Why is sentiment complacent but not giddy? Simple: It's because we're not "all in," yet few of us think we we can get much downside. Let me show you in two charts.
Giddy is when the bulls are so bullish they can't see any obstacles in the way. Thus, the expression "all in" comes to mind. When the Investors Intelligence Bulls go over 60%, that's getting giddy. On Thursday, we saw this week's American Association of Individual Investors' weekly survey, which showed something similar.
I should stop here and note that my view on AAII is that they tend to jump around like a bunch of day traders, so unless it's confirmed by other indicators, it's often just noisy. But on this chart of the AAII bulls, you can see that reading just shy of 60% the first week of January 2018 (green arrow). That was giddy. They weren't so giddy in October, but you can see the red arrow shows a jump to a multi-month high in bulls. As a reminder, in early October the Investors Intelligence bulls were 60%, so I consider that a confirmation.
With this week's reading at 35%, down from 40%, I simply cannot call this giddy. It has been between 30% and 40% since January. There is nothing terribly extreme about the bulls here.
So why do I say we have complacency? Take a look at the bears. They are now at 20%. The Investors Intelligence Bears are at 18%. When so few are fretting over the downside, that's complacent. To show you how I look at it, the four-week moving average of the bears was 48% at the December lows -- that's fear -- and now the four-week moving average is at 23%. So I'm smoothing it out to see how persistent the complacency is.

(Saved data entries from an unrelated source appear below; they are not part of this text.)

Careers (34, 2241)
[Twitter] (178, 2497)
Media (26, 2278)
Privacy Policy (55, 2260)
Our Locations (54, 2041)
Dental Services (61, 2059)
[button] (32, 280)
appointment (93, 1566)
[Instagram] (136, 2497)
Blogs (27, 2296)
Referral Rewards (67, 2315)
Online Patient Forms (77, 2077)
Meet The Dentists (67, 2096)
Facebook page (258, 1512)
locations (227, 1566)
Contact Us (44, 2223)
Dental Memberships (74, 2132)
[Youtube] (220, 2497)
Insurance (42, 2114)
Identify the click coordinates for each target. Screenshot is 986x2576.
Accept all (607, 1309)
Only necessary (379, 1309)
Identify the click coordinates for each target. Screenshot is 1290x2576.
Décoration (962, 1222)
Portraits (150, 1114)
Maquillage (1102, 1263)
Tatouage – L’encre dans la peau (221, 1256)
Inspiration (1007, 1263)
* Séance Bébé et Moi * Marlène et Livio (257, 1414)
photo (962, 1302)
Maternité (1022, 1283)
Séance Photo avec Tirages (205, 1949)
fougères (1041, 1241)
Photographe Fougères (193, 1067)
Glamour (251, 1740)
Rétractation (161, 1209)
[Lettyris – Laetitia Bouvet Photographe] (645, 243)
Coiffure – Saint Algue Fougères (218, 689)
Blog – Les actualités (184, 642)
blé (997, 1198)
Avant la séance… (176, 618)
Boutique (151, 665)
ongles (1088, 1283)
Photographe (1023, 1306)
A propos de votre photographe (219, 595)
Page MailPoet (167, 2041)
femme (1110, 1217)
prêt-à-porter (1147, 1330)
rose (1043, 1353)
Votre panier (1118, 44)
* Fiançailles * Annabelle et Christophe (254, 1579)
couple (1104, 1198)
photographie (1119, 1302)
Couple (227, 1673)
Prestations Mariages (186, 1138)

Notice that even off the 2016 low, we never saw the four-week moving average of bears get this low. They got this low in January 2018, two years after the big market low.
That's why I call sentiment complacent: So few think we can get much downside, but they are not really "all in."
This is one reason we get this churning and weakness underneath in the market. When everyone is all in, it's easier for stocks to go down all together. When there is still "room," they just simply pile into a narrowing group of stocks that are working.
That's why we get breadth weak as we have. In the last eight trading days, breadth has been red five days, and positive only three. One of those positive days it was +20, which is not much. We have also seen the number of stocks making new lows expand. The 10-day moving average is now challenging the peak reading we saw in late March.
Either that works itself out over time or it eventually weighs too heavily on the market, and the indexes come down, too. All I know is the majority of stocks have been sloppy for a few weeks now.